Posso me desinteressar da questão social. Posso não lançar nem sequer um olhar sobre as vicissitudes históricas da China. Posso sacudir os ombros diante das discussões a favor do classicismo ou do romantismo. Posso declarar, como Pascoli, que o meu partido é o dos homens sem partido. Posso atirar uma insolência a todos os filósofos, a todos os sábios e a todos os poetas. Posso declarar que nem quero pensar nestes problemas. Será uma tolice, mas posso pensar assim e tomar esta atitude. Não posso porém descuidar-me do problema da vida.

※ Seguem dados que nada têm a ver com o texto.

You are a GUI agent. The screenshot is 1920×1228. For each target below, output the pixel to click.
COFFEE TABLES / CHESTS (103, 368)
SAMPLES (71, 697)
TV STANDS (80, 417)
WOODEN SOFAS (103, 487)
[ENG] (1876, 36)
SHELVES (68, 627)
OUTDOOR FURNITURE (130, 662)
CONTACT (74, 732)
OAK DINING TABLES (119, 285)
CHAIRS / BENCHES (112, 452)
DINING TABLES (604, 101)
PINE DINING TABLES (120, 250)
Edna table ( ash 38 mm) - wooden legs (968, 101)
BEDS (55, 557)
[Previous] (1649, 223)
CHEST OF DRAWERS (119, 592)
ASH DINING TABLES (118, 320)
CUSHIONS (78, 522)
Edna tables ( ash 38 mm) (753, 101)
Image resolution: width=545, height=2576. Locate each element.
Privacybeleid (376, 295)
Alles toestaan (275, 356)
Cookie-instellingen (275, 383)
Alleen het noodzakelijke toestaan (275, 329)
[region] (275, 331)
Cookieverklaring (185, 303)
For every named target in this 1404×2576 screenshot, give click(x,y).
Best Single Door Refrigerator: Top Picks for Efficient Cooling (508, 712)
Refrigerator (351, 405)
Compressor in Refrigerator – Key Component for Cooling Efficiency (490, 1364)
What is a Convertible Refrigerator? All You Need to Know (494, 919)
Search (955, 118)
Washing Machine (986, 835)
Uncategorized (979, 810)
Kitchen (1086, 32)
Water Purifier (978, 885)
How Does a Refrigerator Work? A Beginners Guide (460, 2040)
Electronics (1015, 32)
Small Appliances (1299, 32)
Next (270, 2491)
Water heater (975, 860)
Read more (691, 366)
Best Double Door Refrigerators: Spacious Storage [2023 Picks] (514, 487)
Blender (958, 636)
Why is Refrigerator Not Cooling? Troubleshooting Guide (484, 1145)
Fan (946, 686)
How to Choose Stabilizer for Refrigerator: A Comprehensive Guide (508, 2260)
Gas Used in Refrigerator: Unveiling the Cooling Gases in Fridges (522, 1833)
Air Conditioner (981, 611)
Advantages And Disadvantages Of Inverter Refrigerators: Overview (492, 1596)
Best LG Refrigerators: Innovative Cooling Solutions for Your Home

Fosse eu um cético que ri de todos e de tudo, e vivesse despreocupado e não levasse nada a sério, não seria esta uma solução do problema? Se fosse um pessimista de óculos escuros e enxergasse tudo preto e acabasse disparando um tiro na cabeça, porventura não teria resolvido o problema com este gesto de loucura? Em suma, quem vive e quem morre, vive e morre de um modo determinado: disto ninguém escapa.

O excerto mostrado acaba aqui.